Kicking around on a piece of ground in your home town
Waiting for someone or something to show you the way."
Pink Floyd - "Time"
But more importantly the later lyrics of the song...


...
Tired of lying in the sunshine staying home to watch the rain.
And you are young and life is long and there is time to kill today.
And then one day you find ten years have got behind you.
No one told you when to run, you missed the starting gun.

So you run and you run to catch up with the sun but it's sinking
Racing around to come up behind you again.
The sun is the same in a relative way but you're older
Shorter of breath and one day closer to death.

Every year is getting shorter; never seem to find the time.

Plans that either come to naught or half a page of scribbled lines.
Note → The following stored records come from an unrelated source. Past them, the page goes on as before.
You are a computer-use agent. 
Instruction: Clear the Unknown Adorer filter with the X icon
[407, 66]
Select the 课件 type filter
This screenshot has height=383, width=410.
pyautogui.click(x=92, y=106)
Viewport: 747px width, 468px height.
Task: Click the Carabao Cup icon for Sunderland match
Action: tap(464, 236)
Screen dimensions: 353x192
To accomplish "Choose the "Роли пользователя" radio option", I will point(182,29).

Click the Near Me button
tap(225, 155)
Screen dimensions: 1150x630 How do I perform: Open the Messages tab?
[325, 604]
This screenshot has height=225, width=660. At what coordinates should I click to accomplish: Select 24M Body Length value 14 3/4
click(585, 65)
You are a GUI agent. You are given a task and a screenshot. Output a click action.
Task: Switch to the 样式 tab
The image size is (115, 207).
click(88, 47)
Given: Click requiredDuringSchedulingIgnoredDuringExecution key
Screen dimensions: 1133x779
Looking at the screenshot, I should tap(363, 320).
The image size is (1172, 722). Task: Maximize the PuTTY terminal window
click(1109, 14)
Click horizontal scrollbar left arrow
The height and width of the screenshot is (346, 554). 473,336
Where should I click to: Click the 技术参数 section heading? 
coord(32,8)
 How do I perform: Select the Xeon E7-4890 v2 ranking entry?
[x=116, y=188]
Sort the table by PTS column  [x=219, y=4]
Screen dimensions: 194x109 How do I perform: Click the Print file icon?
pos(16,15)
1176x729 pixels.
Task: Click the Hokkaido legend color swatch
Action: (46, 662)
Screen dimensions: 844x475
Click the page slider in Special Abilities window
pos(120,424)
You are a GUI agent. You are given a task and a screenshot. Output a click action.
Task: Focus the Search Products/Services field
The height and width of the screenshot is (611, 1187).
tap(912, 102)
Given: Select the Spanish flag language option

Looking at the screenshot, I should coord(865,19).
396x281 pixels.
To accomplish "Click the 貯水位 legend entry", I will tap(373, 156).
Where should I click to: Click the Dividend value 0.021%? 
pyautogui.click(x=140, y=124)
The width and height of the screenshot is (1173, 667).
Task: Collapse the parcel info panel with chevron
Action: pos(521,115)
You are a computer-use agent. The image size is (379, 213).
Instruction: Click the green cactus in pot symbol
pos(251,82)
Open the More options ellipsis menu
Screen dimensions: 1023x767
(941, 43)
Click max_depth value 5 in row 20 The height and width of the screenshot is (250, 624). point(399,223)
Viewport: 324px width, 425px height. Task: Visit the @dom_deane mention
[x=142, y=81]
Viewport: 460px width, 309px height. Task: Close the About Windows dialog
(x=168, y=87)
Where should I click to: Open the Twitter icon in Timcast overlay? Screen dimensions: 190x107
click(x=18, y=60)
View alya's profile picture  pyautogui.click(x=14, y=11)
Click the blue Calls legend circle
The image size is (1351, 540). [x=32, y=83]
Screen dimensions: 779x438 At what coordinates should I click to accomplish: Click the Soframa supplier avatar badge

Hanging on in quiet desperation is the English way
The time is gone, the song is over
Thought I'd something more to say.



I think it sums it up pretty well, except the "ten years" part is suddenly 40 years. You think "how did I miss how fast time was moving? How did I suddenly find myself 10 (or 20) years from death and I still seem to have failed to accomplish so much? How did my life end up like this?"

I personally am not depressed at all in my retirement, but I do find myself mentally working on putting away old hurts, and trying to release any remaining negativity to more fully enjoy the time I have left, however long that may be. It's always pretty late when you realize how short our lives really are.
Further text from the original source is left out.